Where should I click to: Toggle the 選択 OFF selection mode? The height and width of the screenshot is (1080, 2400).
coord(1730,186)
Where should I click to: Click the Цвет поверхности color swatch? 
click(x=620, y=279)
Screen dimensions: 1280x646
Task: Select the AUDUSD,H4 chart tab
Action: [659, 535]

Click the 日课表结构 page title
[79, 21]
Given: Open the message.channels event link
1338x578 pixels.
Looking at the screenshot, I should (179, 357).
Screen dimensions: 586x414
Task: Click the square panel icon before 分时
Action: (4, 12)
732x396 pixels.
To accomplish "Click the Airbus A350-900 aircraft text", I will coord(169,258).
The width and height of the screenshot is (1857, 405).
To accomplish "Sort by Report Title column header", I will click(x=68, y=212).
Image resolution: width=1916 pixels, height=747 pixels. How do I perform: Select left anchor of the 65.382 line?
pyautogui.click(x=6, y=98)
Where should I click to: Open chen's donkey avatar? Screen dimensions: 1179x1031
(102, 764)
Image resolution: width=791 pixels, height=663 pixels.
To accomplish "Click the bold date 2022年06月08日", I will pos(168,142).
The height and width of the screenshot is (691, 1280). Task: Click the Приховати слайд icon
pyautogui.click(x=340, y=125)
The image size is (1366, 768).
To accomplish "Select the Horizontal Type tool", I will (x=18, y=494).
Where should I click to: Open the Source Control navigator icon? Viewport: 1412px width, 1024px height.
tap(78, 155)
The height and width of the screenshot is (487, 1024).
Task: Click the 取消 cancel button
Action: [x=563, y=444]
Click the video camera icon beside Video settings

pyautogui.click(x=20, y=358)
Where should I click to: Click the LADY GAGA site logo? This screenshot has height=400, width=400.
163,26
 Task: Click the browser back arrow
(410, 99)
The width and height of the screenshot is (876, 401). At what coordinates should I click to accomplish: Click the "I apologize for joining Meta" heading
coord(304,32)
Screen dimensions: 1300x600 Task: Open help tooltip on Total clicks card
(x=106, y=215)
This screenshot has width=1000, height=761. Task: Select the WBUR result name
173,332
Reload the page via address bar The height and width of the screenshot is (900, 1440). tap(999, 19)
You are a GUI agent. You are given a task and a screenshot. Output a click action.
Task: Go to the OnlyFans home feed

* **WORK REQUIRED**: Please return all lines above in which the string "will" is found.

* **EXERCISE RESPONSE**:
To accomplish "Click the Airbus A350-900 aircraft text", I will coord(169,258).
To accomplish "Sort by Report Title column header", I will click(x=68, y=212).
To accomplish "Click the bold date 2022年06月08日", I will pos(168,142).
To accomplish "Select the Horizontal Type tool", I will (x=18, y=494).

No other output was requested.